══ INPUT DATA ══
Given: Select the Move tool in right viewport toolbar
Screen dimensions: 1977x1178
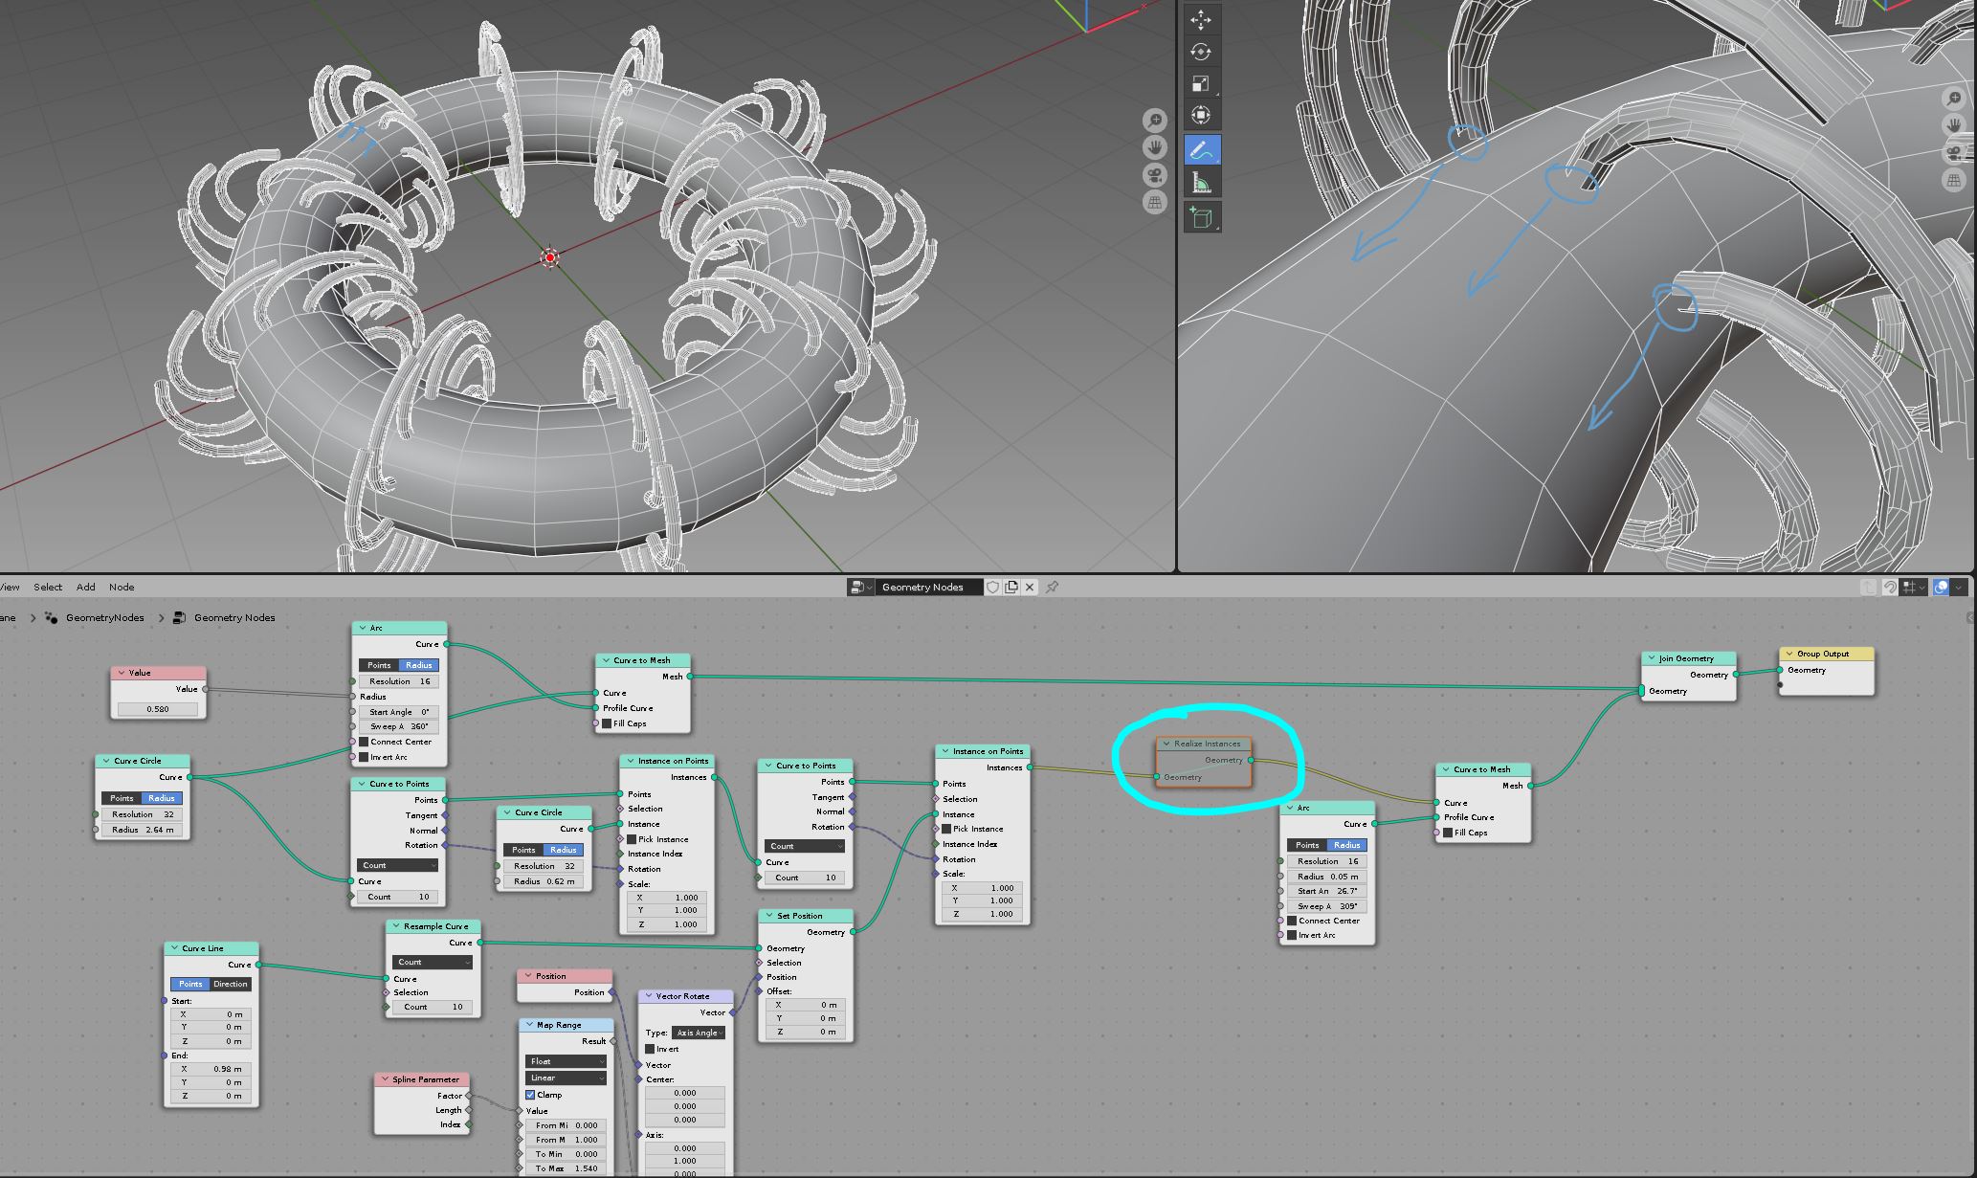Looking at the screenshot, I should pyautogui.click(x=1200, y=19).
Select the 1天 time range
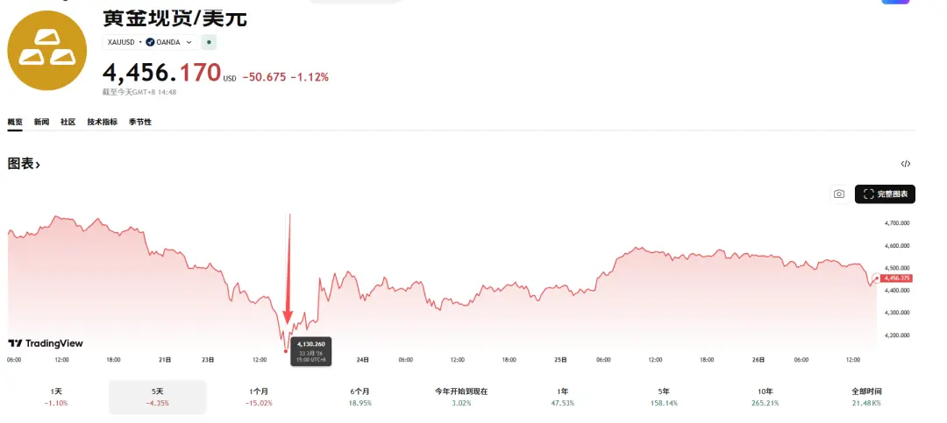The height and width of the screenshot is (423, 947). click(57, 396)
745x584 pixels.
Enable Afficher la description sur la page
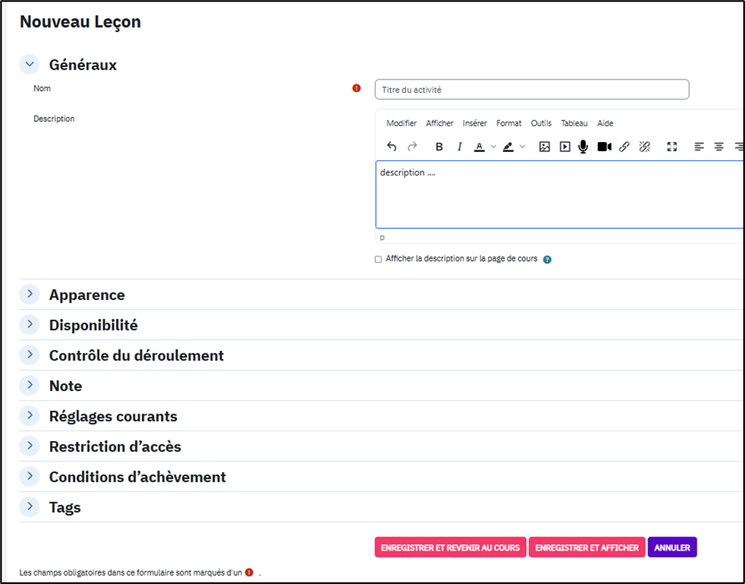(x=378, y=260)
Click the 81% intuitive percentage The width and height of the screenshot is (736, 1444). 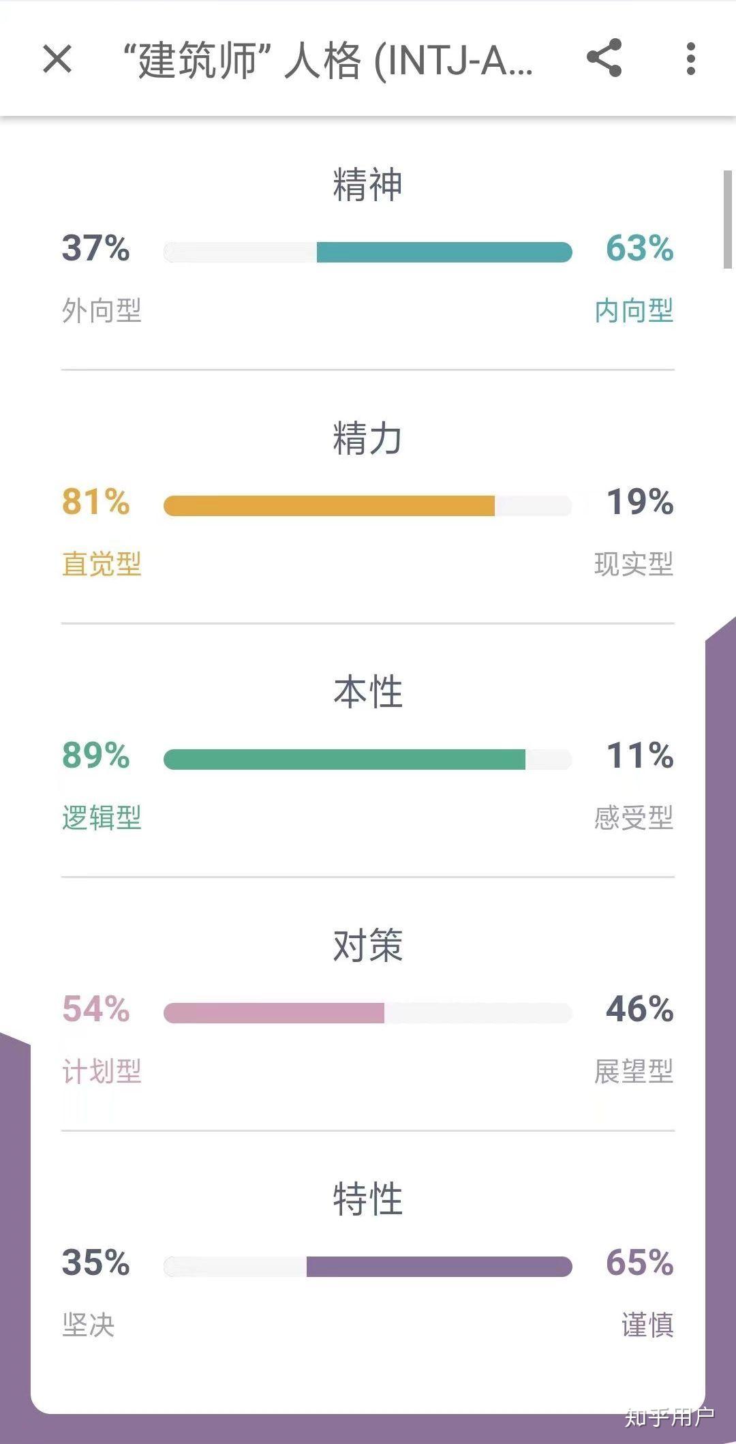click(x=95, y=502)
═══
══ INPUT DATA ══
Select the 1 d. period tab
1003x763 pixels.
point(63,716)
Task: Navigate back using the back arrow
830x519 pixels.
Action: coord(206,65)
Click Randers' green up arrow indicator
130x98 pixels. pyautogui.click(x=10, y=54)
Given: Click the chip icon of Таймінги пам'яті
═══
══ INPUT DATA ══
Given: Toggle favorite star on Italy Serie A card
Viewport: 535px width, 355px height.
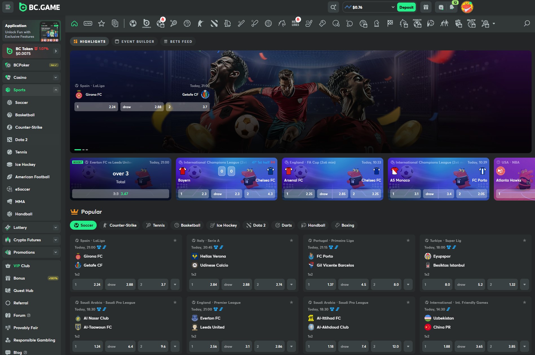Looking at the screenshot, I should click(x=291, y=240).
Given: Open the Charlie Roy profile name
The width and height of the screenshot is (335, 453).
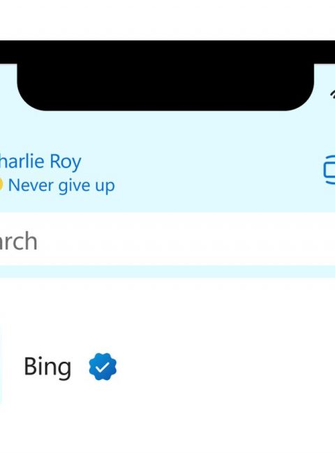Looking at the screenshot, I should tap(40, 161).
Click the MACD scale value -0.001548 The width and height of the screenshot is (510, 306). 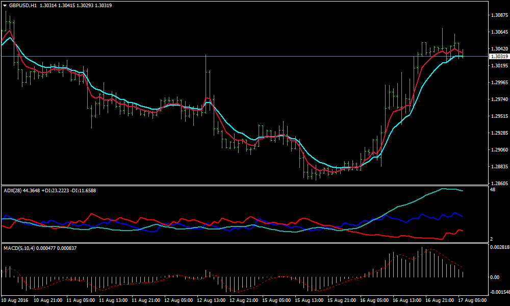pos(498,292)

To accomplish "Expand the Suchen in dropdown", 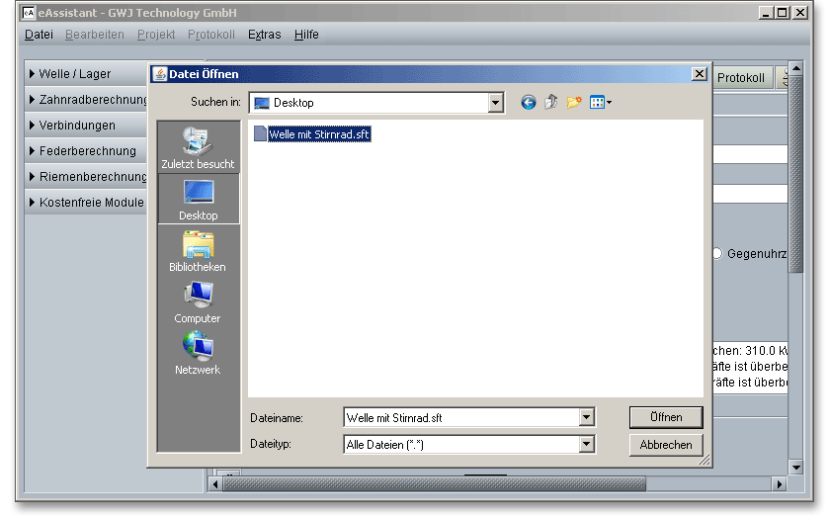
═══
→ **WHAT TO DO**:
Find every line of the items above that contains the word "Select" and copy each of those lines.

→ **PROBLEM SOLUTION**:
Given: Select the Move tool in right viewport toolbar
Select the 1天 time range
Select the 1 d. period tab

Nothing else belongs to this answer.